Find the equation of the plane that passes through the points $(5,4,1)$ and $(5,1,-6)$ and is perpendicular to the plane $7x+8y+2z=20$.
First I found the vector of the two points
$$(5-5,1-4,-6-1)= <0,-3,-7>=\vec v$$
Knowing that the the plane equ. gives us $<7,8,2>$ we can then cross the two vectors and get and new vector, orthogonal to our original plane
$$\vec u=<50,49,21>$$
Now we plug in $\vec v$ and $\vec u$ into the general equation for a plane
$$50(x-0)+49(y+3)+21(z-7)=0$$
$$50x+49y+21z+294=0 $$
Now somewhere I went wrong, I went back through my cross product and almost convinced myself that I should reverse the matrix and try again but that would just result in the negative of what I already have.
First of all you have a sign issue, as mentioned in a different answer$$\vec u=<50,-49,21>$$ Then your mistake is that you inserted $\vec v$ in the equation of the plane.
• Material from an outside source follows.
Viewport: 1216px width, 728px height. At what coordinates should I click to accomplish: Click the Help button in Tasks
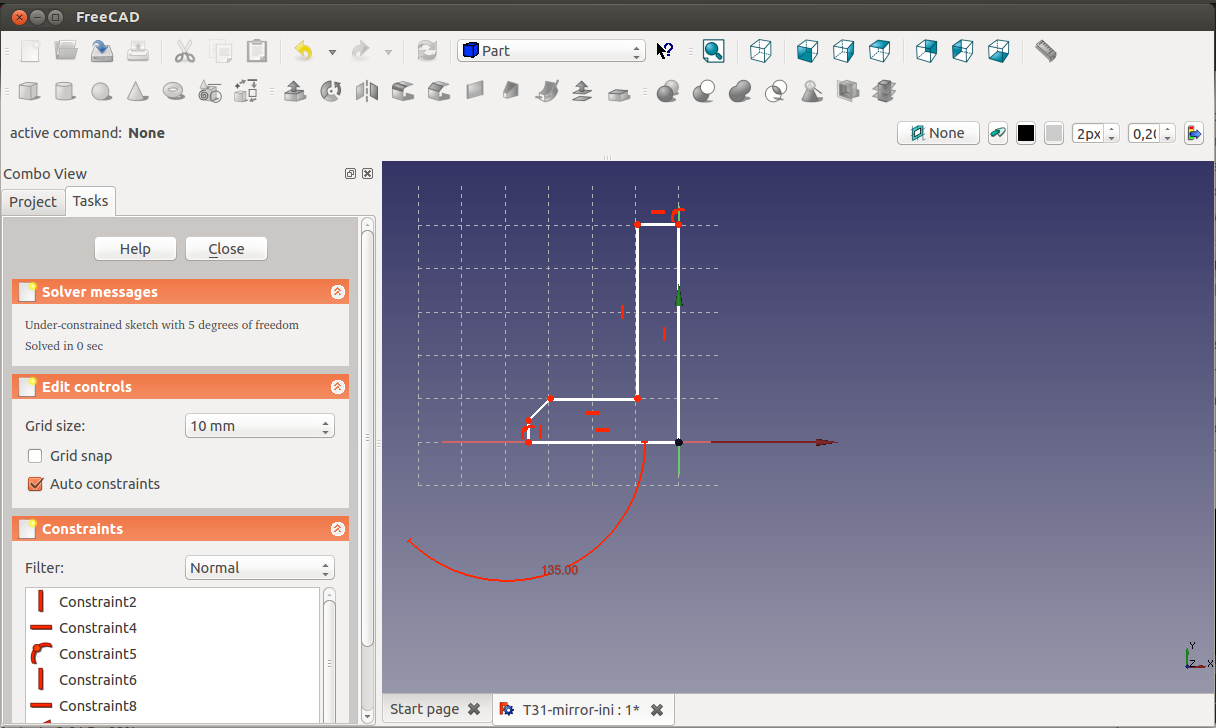pyautogui.click(x=135, y=249)
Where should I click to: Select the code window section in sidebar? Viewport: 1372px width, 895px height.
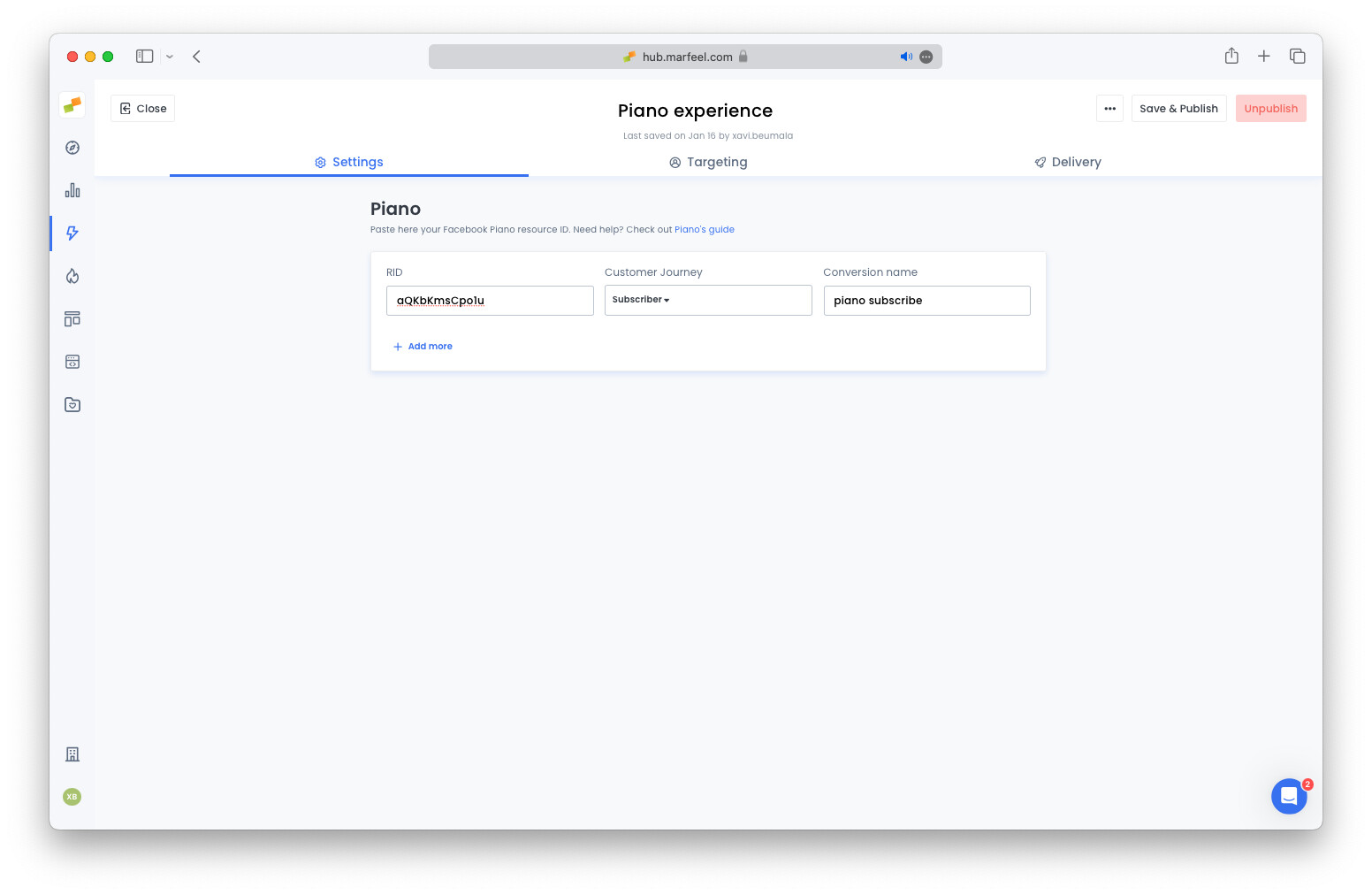[x=72, y=361]
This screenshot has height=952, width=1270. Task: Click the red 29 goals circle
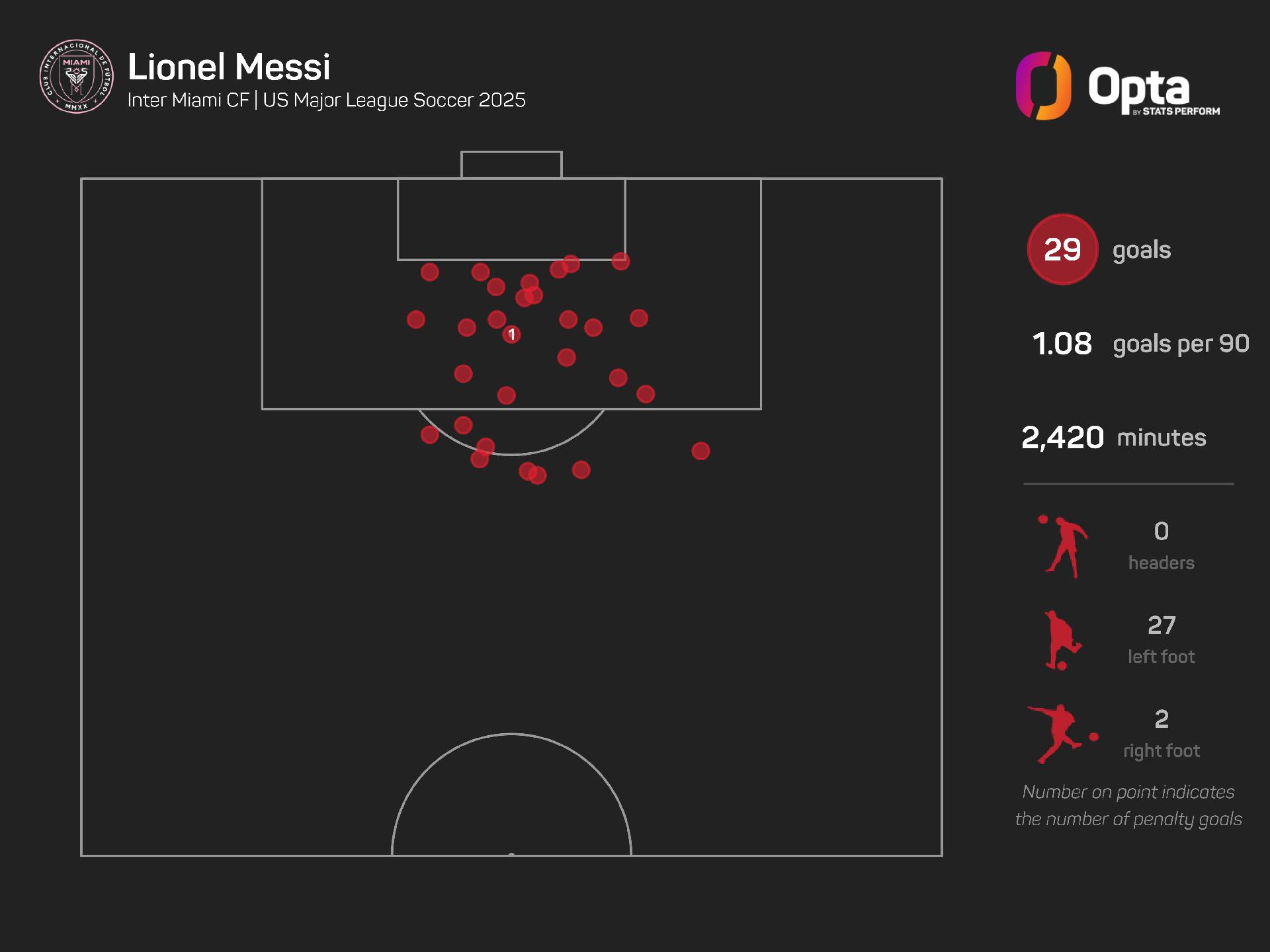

You should instead insert either of the two points in that equation. There is no guarantee that the vector you get from subtracting coordinates of two points is in the plane. In this case it is not.
So the equation of the plane is $$50x-49y+21z=d$$ Plug in any of the initial points, and you get $d$. Jut to check, plug in the other point, and you should obtain the same $d$.